AIM OF THE EXERCISE => Report how many lines of the listing contain the string "Locate", with no other words.

AVAILABLE RECORDS =>
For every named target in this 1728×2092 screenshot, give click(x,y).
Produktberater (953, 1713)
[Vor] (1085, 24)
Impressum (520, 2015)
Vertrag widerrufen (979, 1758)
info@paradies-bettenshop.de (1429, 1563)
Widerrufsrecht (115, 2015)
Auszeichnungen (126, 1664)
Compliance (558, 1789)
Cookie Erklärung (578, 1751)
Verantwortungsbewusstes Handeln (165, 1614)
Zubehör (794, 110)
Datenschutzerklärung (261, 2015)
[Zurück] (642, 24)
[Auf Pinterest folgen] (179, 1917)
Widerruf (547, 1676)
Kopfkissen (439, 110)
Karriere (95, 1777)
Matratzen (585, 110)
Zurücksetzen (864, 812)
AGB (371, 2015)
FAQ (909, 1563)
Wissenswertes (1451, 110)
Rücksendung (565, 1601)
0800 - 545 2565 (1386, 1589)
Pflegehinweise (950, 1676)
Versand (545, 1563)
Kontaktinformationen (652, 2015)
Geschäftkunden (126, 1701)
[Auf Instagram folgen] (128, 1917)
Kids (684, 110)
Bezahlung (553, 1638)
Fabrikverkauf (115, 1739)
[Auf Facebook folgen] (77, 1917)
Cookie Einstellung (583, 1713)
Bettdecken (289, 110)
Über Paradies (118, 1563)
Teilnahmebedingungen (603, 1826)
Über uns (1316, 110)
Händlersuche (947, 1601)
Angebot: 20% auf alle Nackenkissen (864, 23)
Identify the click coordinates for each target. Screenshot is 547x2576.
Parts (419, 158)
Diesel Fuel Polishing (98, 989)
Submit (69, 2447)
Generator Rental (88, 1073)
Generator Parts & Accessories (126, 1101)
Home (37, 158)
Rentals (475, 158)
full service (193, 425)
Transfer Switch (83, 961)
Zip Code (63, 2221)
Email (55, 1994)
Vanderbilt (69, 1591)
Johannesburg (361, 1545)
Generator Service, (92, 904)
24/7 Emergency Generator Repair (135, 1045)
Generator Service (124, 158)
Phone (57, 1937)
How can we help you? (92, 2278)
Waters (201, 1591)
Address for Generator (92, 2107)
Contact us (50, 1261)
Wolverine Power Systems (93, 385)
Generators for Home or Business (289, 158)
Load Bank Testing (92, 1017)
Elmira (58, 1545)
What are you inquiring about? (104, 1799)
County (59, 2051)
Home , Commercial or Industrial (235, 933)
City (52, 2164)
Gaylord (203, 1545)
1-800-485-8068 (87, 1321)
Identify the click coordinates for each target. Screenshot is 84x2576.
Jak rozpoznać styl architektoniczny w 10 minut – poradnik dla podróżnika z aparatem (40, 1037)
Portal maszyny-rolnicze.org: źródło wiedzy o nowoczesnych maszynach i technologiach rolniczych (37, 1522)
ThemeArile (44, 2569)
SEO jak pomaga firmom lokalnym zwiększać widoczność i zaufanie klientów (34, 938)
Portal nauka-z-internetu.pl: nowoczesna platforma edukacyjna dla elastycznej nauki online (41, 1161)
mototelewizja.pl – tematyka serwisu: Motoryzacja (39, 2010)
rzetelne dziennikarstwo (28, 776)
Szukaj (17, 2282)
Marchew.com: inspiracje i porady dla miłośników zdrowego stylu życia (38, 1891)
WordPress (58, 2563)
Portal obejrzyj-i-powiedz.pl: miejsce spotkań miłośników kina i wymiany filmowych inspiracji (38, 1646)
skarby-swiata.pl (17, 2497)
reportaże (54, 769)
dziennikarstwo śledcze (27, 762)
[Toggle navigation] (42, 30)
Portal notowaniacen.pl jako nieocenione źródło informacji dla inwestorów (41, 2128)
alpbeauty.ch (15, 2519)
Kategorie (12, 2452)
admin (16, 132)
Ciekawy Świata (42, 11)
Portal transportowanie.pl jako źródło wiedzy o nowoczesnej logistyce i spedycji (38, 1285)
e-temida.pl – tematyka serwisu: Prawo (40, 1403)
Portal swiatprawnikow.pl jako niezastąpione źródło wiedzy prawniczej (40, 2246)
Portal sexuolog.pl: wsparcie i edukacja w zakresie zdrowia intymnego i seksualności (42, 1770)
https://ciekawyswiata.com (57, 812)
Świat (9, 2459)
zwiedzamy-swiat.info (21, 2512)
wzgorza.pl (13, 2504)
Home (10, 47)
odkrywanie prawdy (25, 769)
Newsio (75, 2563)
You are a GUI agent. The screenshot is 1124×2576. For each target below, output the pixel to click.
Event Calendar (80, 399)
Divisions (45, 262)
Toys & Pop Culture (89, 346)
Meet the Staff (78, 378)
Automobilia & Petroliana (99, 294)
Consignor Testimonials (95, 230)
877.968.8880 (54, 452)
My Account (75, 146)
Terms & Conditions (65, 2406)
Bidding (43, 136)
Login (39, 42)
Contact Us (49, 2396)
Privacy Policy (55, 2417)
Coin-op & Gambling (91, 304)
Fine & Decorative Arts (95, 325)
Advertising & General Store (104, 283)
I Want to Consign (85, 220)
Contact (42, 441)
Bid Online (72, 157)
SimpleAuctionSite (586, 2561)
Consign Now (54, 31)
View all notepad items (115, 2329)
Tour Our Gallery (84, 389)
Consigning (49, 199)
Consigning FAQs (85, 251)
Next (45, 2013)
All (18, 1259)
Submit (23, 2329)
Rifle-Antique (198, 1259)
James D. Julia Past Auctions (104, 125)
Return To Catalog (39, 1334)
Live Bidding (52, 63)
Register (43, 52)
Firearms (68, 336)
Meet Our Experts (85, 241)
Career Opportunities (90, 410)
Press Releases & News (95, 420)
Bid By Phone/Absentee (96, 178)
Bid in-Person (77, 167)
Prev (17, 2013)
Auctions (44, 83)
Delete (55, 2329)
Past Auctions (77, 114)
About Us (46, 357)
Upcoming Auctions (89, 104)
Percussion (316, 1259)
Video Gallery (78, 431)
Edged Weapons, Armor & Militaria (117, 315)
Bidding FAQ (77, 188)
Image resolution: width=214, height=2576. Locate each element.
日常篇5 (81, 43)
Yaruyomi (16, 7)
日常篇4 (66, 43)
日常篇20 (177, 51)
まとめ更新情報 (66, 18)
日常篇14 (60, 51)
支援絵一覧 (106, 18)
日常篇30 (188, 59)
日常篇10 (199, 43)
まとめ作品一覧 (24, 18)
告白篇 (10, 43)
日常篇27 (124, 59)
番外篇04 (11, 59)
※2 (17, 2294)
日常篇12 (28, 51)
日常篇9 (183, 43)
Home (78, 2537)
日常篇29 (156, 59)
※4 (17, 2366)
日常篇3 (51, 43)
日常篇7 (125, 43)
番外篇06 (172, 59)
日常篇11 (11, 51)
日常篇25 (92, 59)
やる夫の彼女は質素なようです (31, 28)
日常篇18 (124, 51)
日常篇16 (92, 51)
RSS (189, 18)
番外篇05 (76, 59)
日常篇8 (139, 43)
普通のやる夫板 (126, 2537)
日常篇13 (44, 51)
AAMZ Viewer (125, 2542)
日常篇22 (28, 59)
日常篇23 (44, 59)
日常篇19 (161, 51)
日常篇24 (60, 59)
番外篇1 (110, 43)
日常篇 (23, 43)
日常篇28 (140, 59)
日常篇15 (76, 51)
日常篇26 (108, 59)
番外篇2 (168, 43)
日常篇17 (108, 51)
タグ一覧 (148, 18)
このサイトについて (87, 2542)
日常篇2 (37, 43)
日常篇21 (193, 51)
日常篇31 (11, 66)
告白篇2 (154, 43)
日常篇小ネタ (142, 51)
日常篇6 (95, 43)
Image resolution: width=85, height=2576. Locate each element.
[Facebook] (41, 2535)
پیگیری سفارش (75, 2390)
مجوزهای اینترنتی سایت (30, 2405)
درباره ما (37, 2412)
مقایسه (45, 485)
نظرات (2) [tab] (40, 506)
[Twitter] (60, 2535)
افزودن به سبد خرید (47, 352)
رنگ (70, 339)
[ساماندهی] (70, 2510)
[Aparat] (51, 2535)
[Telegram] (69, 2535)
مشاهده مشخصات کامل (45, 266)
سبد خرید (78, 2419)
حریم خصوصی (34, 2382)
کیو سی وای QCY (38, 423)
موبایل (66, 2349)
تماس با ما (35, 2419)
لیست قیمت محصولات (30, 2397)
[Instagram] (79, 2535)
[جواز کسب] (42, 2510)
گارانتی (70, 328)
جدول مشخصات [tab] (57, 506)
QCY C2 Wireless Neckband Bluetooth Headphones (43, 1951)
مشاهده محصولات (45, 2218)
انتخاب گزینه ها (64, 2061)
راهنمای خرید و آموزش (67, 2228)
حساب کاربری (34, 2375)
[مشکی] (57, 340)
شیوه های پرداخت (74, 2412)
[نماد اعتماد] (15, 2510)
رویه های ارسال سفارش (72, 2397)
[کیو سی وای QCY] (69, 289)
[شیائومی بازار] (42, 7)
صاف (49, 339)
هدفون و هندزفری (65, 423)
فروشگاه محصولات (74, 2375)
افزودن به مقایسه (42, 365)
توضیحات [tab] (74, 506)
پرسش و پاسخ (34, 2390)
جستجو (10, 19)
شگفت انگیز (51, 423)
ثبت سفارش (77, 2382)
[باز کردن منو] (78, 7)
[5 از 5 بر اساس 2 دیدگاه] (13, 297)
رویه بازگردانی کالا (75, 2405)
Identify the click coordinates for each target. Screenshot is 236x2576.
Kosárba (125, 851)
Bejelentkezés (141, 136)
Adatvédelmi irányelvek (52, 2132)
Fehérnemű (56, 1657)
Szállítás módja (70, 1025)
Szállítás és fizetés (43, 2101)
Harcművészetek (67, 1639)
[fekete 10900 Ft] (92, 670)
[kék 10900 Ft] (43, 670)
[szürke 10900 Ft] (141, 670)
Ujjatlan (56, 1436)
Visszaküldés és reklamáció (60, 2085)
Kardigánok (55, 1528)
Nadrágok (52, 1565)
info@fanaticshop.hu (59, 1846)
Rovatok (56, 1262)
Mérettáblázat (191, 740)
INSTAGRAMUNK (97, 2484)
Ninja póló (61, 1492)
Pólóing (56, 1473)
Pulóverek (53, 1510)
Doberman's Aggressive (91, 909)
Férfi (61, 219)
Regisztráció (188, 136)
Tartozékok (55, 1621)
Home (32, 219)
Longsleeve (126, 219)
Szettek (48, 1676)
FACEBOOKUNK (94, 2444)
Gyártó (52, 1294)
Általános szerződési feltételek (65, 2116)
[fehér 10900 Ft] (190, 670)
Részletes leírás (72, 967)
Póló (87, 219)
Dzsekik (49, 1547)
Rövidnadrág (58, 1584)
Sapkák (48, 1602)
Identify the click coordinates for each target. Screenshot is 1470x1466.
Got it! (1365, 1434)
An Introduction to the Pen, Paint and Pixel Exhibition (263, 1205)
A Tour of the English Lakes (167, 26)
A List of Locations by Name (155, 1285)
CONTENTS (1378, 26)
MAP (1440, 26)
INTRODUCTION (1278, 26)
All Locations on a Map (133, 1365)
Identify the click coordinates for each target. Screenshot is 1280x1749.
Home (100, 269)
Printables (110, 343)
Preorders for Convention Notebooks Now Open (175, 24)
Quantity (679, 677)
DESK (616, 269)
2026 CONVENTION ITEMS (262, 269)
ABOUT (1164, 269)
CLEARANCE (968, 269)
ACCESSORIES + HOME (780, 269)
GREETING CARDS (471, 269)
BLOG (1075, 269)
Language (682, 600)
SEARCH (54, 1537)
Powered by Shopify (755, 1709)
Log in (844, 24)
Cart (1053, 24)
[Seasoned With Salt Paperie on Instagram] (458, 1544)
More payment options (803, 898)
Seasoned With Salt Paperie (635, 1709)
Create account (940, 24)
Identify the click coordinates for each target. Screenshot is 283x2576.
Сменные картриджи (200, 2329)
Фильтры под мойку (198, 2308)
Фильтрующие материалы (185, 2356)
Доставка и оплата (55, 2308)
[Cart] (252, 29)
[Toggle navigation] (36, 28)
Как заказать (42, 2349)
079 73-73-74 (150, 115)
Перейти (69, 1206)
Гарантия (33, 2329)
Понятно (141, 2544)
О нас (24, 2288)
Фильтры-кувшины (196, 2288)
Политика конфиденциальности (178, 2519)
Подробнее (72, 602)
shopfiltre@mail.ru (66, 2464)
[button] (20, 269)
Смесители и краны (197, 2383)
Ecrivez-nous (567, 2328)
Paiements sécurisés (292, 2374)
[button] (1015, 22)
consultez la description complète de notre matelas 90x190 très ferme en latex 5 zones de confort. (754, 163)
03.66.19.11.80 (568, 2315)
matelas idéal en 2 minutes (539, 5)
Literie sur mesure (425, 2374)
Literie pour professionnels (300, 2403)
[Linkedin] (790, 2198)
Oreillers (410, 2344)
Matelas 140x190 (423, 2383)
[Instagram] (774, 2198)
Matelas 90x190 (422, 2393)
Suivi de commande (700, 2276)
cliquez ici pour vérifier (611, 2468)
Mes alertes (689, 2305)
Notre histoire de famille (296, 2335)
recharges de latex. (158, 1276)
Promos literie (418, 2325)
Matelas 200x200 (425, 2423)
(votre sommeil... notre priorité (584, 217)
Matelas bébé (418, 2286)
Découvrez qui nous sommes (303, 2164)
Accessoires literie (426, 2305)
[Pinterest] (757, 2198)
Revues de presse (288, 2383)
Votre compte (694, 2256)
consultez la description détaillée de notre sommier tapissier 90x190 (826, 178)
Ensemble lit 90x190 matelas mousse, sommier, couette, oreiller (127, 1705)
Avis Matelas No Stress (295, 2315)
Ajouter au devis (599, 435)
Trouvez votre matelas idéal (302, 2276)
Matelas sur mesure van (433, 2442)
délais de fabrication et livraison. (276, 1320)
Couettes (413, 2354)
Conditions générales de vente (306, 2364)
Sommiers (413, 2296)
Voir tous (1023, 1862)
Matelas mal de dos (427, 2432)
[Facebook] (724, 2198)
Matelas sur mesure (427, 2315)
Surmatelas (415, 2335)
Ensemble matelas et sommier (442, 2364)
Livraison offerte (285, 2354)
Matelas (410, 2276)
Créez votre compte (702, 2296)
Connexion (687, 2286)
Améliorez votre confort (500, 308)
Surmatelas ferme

RESPONSE FOR THIS EXERCISE => 2